Алегам выступил против московских воевод, бился с ними, но вынужден был бежать и затвориться в городе. Воеводы осадили Казань, но осада медленно вела к цели, потому что оставшийся вне города князь Алгазый часто нападал на москвичей. Наконец его удалось оттеснить за Каму, после чего Алегам уже не мог держаться в Казани, выехал из города и отдался воеводам великого князя. Это было в июле 1487 г. Таким образом, Иван Васильевич посадил на Казанском царстве Магмет-Аминя «из своей руки». Алегам с женой сослан был в Вологду, остальные члены семьи — мать, братья и сестры — в Карголом, на Белоозеро, а крамольные князья и уланы казнены в Москве[451]. Насколько зависимость Аминя от Москвы выражалось практически и, так сказать, дипломатически, видно из официальных документов. В официальных бумагах царь Казанский и великий князь Московский называют друг друга братьями: «Великому князю Ивану Васильевичу всея Руси, брату моему, Магмет-Аминь царь челом бьет», «Магмет-Аминю царю, брату моему, князь великий Иван челом бьет» — так начинаются грамоты подручника и патрона. Но в самом содержании бумаг со стороны великого князя встречаются желания, обращенные к Магмету, которые выражены в повелительном тоне. Таким образом, влияние Москвы хоть и ненадолго, но утвердилось в Казани. Кажется, ногайская партия в Казани была очень сильна: юный казанский царь просил в Москве позволения жениться на дочери ногайского хана. Тут уж очень ярко проглядывает зависимость казанского царя от великого князя Московского. Эта завсимость и влияние Москвы еще рельефнее выражаются в том, что в Казани появляется русский представитель, Федор Киселев, который собирает с подданных Аминя пошлины в казну московского князя. Пошлины по преимуществу взимались натурой: конями, овцами, различными мехами, медом и т. и. При этом сборщик, естественно, мог брать и лишнее, на что бывали даже жалобы: так, Магмет-Аминь жаловался однажды великому князю на Киселева, что тот взял в Цивильске с одного тамошнего жителя лишних три кади меду, коня, корову и пр.[452]

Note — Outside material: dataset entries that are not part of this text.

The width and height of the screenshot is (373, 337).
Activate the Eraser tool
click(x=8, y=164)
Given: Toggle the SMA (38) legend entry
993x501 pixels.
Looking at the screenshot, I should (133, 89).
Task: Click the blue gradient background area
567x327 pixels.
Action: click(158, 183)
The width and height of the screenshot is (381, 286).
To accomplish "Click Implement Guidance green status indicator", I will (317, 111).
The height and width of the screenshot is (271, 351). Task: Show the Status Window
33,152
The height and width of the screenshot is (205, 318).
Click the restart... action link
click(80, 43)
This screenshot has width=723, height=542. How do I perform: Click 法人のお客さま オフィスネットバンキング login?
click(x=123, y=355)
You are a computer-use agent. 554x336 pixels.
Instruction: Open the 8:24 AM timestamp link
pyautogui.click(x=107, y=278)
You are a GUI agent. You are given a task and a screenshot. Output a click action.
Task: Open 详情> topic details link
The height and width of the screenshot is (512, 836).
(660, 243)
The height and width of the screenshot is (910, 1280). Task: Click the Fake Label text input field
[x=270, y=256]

В свое время мы еще вернемся к делам казанским, а теперь обратимся к делам семейного характера, но тем не менее чрезвычайно важным в государственном отношении в смысле объединения Северо-Восточной Руси, в смысле централизации власти.

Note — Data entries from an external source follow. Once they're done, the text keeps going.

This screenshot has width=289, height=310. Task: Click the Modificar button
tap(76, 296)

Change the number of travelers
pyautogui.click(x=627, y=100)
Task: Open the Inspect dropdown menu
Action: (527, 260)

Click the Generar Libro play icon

Действуя медленно и осторожно в делах внешней политики, Иван Васильевич держался той же тактики и в политике внутренней, хотя порой допускал и более решительные меры. Мы уже видели, как он воспользовался достоянием брата Юрия, как перешел к нему удел младшего брата, Андрея-меньшого. Если он так действовал по отношению к родным братьям, то тем более не мог иначе действовать по отношению к более дальним родственникам. Из последних оставался только двоюродный дядя, Михаил Андреевич Верейский, о котором и будем теперь говорить.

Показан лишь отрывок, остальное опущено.